QSqlRelationalTableModel doesn't give relation foreign key with Qt::EditRole

BrokenVoodooDoll

Consider the Qt's example "RelationalTableModel".

#include <QtWidgets>
#include <QtSql>

#include "../connection.h"
#include <QDebug>

#include <memory>

void initializeModel(QSqlRelationalTableModel *model)
{
//! [0]
    model->setTable("employee");
//! [0]

    model->setEditStrategy(QSqlTableModel::OnManualSubmit);
//! [1]
    model->setRelation(2, QSqlRelation("city", "id", "name"));
//! [1] //! [2]
    model->setRelation(3, QSqlRelation("country", "id", "name"));
//! [2]

//! [3]
    model->setHeaderData(0, Qt::Horizontal, QObject::tr("ID"));
    model->setHeaderData(1, Qt::Horizontal, QObject::tr("Name"));
    model->setHeaderData(2, Qt::Horizontal, QObject::tr("City"));
    model->setHeaderData(3, Qt::Horizontal, QObject::tr("Country"));
//! [3]

    model->select();
}

std::unique_ptr<QTableView> createView(const QString &title, QSqlTableModel *model)
{
//! [4]
    std::unique_ptr<QTableView> view{new QTableView};
    view->setModel(model);
    view->setItemDelegate(new QSqlRelationalDelegate(view.get()));
//! [4]
    view->setWindowTitle(title);

    QObject::connect(view.get()->selectionModel(), &QItemSelectionModel::selectionChanged,
                     [=](const QItemSelection &selected, const QItemSelection &deselected){
        for (const QModelIndex &idx : selected.indexes()) {
            qDebug() << "DisplayRole:" << model->index(idx.row(), idx.column(), QModelIndex()).data(Qt::DisplayRole);
            qDebug() << "EditRole" << model->index(idx.row(), idx.column(), QModelIndex()).data(Qt::EditRole);
        }
        qDebug() << '\n';
    });

    return view;
}

void createRelationalTables()
{
    QSqlQuery query;
    query.exec("create table employee(id int primary key, name varchar(20), city int, country int)");
    query.exec("insert into employee values(1, 'Espen', 5000, 47)");
    query.exec("insert into employee values(2, 'Harald', 80000, 49)");
    query.exec("insert into employee values(3, 'Sam', 100, 1)");

    query.exec("create table city(id int, name varchar(20))");
    query.exec("insert into city values(100, 'San Jose')");
    query.exec("insert into city values(5000, 'Oslo')");
    query.exec("insert into city values(80000, 'Munich')");

    query.exec("create table country(id int, name varchar(20))");
    query.exec("insert into country values(1, 'USA')");
    query.exec("insert into country values(47, 'Norway')");
    query.exec("insert into country values(49, 'Germany')");
}

int main(int argc, char *argv[])
{
    QApplication app(argc, argv);
    if (!createConnection())
        return EXIT_FAILURE;

    createRelationalTables();

    QSqlRelationalTableModel model;

    initializeModel(&model);

    std::unique_ptr<QTableView> view = createView(QObject::tr("Relational Table Model"), &model);
    view->show();

    return app.exec();
}

I've added some debug code into the "createView" function.
When I run the application and select, for example, the cell on the first row and the "City" column in the table, I get the following message in the console:
DisplayRole: QVariant(QString, "Oslo")
EditRole QVariant(QString, "Oslo")
Then I double-click that cell and in the combo-box, I change the city to "San Jose", for example, and again select this cell.
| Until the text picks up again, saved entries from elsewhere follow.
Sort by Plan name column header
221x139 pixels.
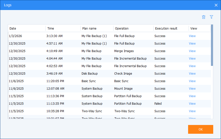(97, 29)
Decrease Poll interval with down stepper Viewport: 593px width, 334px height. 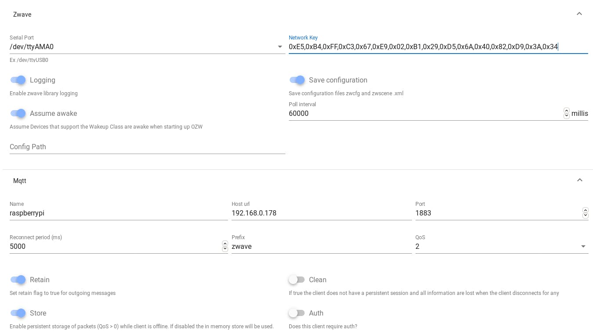pyautogui.click(x=567, y=116)
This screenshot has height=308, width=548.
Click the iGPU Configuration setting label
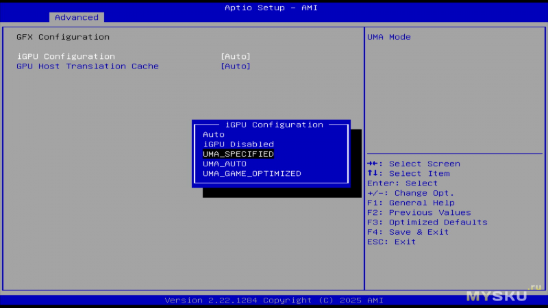66,56
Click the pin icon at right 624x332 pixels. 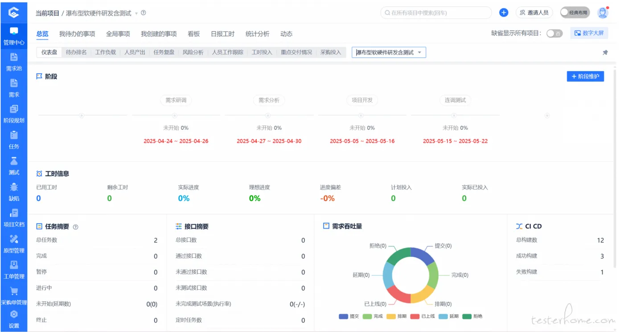tap(605, 53)
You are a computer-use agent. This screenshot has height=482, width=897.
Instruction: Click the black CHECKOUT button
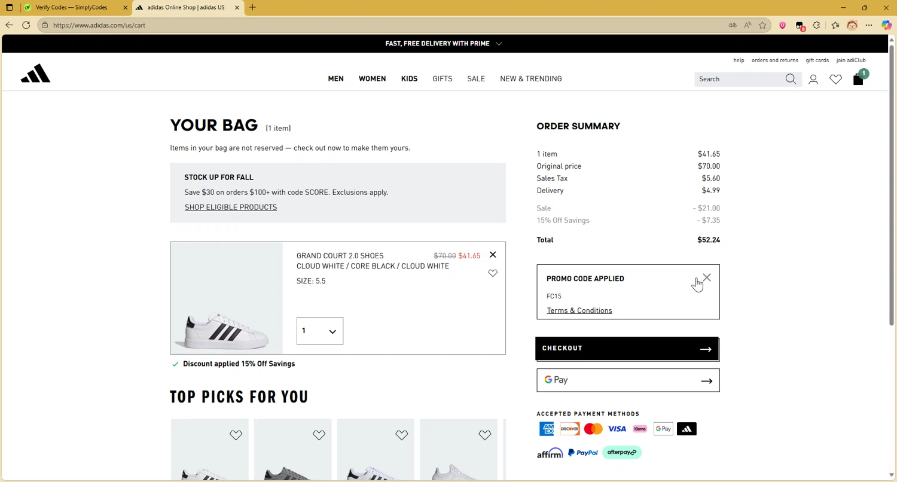coord(627,349)
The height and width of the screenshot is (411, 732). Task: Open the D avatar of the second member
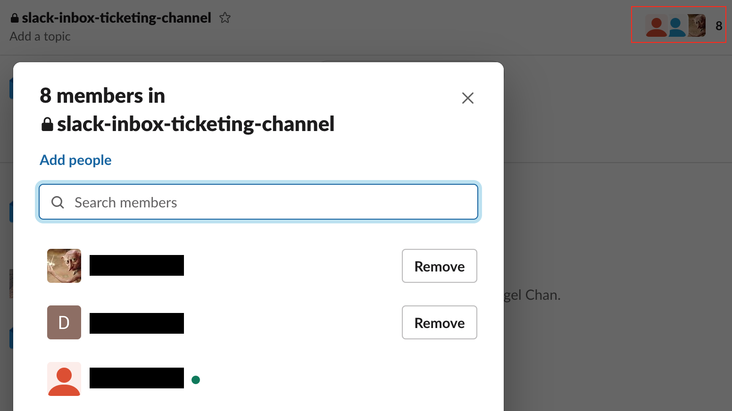coord(64,322)
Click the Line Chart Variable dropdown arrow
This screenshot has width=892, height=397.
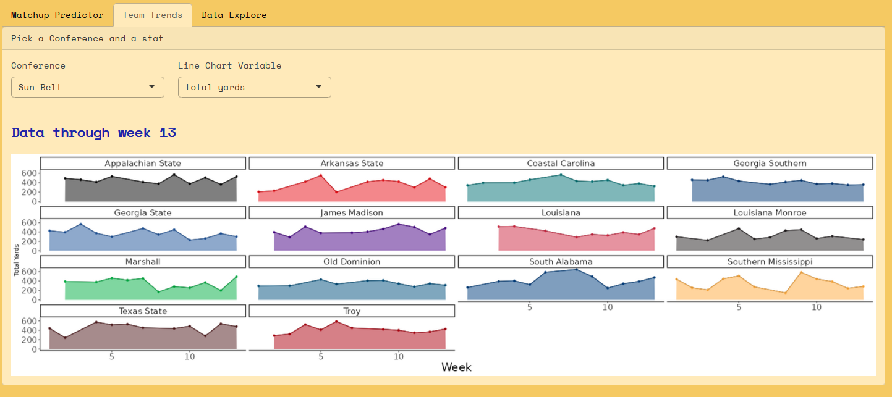coord(319,87)
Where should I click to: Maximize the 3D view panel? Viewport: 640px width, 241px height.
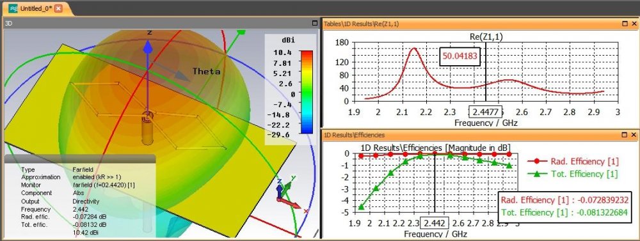point(315,24)
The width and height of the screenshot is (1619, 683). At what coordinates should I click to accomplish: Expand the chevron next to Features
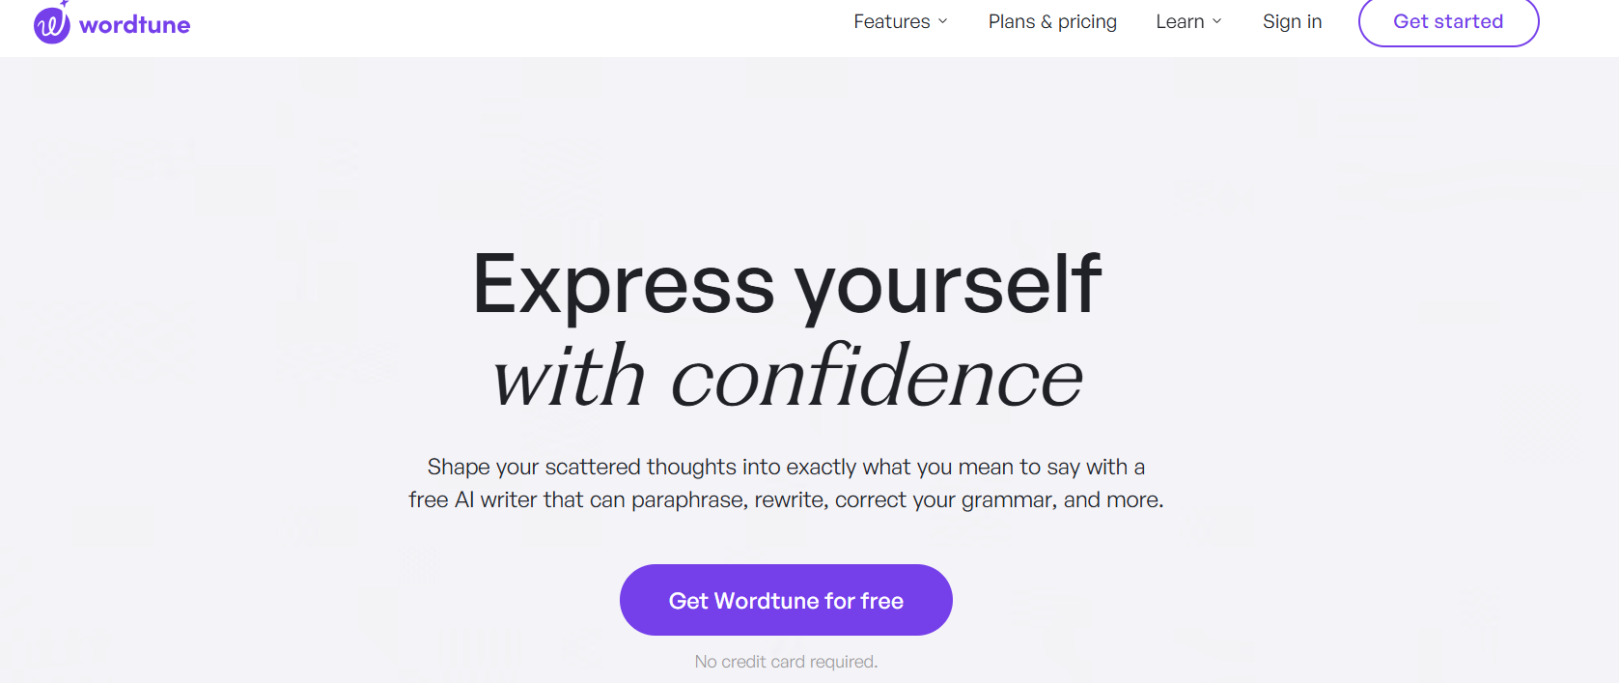[x=943, y=21]
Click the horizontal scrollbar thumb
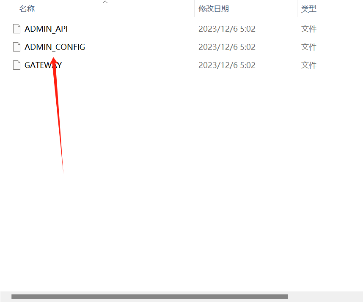 [149, 297]
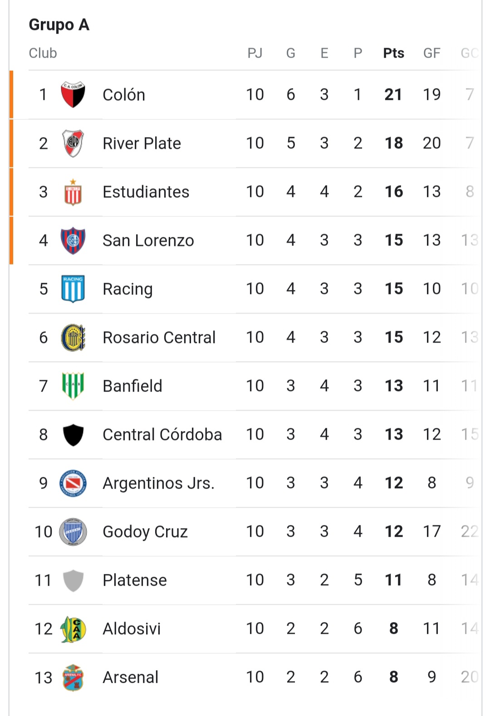This screenshot has height=716, width=490.
Task: Select the Club column header
Action: coord(43,53)
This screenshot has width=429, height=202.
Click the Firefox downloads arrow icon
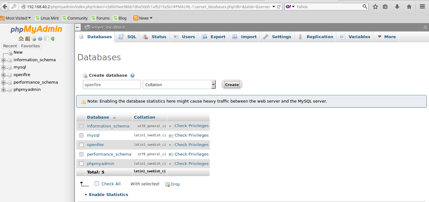click(x=397, y=7)
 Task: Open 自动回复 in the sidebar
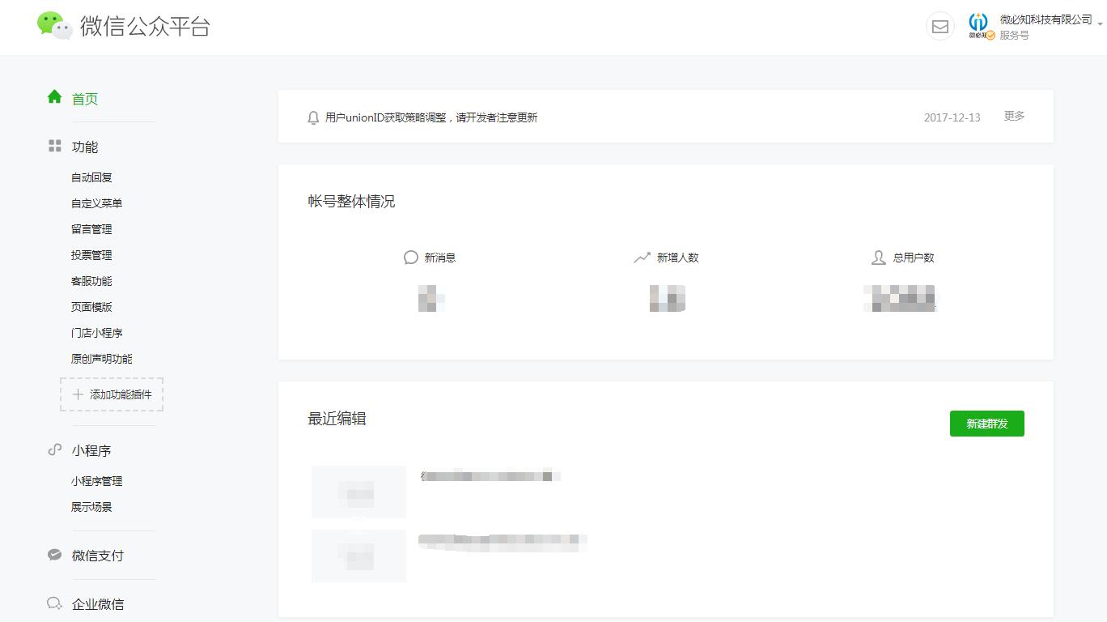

Now I get another message in the console:
DisplayRole: QVariant(QString, "San Jose")
EditRole QVariant(qlonglong, 100).
As you can see, now the "EditRole" flag allows us to get the ID of a city in the relational table. But one cannot obtain that ID not changing the value in the cell.
How can I get that ID at once, not changing manually values in such cells?

SGaist

Hi,

You can use the model returned by QRelationalTableModel::relationModel to get the information you seek.